All is Calm: The Christmas Truce of 1914
by DAVID VERNIER, Classics Today
November 14, 2008
If you're looking for a truly unique and engaging Christmas/holiday recording, you shouldn't miss this new release from the 9-member professional male vocal ensemble Cantus. Billed as a "radio musical drama", All is Calm presents songs, poetry, letters, and journal excerpts relating to the extraordinary World War I incident known as "the Christmas Truce", in which on Christmas Eve, 1914, soldiers from the trenches on both sides of the front lines in Belgium spontaneously initiated a cease-fire like no other, a celebration not only of Christmas — carols were sung back and forth, trees were lit with candles, food and drink was passed around, pictures were taken, a game of soccer was played — but also of the basic humanity all of these men shared, as they helped each other bury the dead that for days had lain unattended across no man's land.
With first-rate new musical arrangements by Cantus members Erick Lichte and Timothy Takach, and with dramatic recitations by members of Minneapolis-based Theater Latté Da, whose artistic director Peter Rothstein conceived the project, the program artfully leads, from the point of view of the soldiers, from a Prologue (a beautiful rendition of the song "Will Ye Go to Flanders?") through various stages of the men's experience at the beginning of war — "Optimistic Departure" — to the "Grim Reality" of battle, cold, hunger, and death, and then to the events of the Christmas truce itself. The disc closes with a "Return to Battle" and an Epilogue.

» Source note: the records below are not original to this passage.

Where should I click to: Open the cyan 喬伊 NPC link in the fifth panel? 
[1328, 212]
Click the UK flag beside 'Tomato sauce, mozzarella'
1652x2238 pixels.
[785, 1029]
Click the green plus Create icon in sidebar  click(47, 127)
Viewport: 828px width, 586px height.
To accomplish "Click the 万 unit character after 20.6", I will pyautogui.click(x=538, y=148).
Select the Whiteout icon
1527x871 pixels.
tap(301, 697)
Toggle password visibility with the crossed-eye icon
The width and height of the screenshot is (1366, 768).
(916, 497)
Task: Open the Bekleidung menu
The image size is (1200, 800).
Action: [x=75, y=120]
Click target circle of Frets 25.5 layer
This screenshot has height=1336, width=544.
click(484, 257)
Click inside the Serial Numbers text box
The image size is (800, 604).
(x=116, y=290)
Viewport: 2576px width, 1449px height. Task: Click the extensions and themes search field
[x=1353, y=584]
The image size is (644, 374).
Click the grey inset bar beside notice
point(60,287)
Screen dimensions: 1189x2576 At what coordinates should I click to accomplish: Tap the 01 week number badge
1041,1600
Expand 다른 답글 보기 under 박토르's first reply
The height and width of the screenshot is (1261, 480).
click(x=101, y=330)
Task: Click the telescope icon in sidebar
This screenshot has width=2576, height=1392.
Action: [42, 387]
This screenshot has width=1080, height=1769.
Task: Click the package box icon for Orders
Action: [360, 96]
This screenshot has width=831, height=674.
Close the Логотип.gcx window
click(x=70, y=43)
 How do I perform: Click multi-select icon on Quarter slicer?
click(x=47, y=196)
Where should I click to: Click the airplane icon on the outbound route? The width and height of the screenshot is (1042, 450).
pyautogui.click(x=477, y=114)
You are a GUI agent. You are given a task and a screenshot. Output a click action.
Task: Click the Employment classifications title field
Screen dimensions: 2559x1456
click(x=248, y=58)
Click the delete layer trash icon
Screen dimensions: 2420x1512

The story is told with lots of music--contemporary popular songs such as "It's a long way to Tipperary", "The Old Barbed Wire", "Keep the home fires burning", as well as Christmas carols and songs "O Tannenbaum", "Good King Wenceslas", "In dulci jubilo", "O come, o come Emmanuel", "Minuit chrétiens" (O holy night), and "Silent Night". As you will expect if you've ever heard a Cantus performance, the singing is absolutely top-notch, and the spoken parts — including words written both by "ordinary" and well-known soldiers (namely Wilfred Owen and Siefgried Sassoon) — are equally eloquent and moving, and are perfectly juxtaposed with and often simultaneously performed with the music. This is a production intended to be experienced in its entirety (although the CD is divided into separate tracks), and indeed these performers are presenting it in concerts this season in Minneapolis (check the Cantus website for information).
Although the remarkable events of the Christmas Truce (in some places it lasted until New Year's!) were not widely reported at the time (bad for the business of war) nor for decades after, they have recently inspired a film, Joyeux Noël, and several books, including Silent Night by Stanley Weintraub. This excellent "radio musical drama" promises to extend its fame to a greater audience, involving listeners with its engaging music and affecting prose and poetry, while leaving us to ponder the incident's underlying, poignantly provocative question: what would happen if those sent to fight each other instead laid down their arms, crossed the lines, shook hands, shared a beer, a meal, photographs of their families, and sang a few songs together?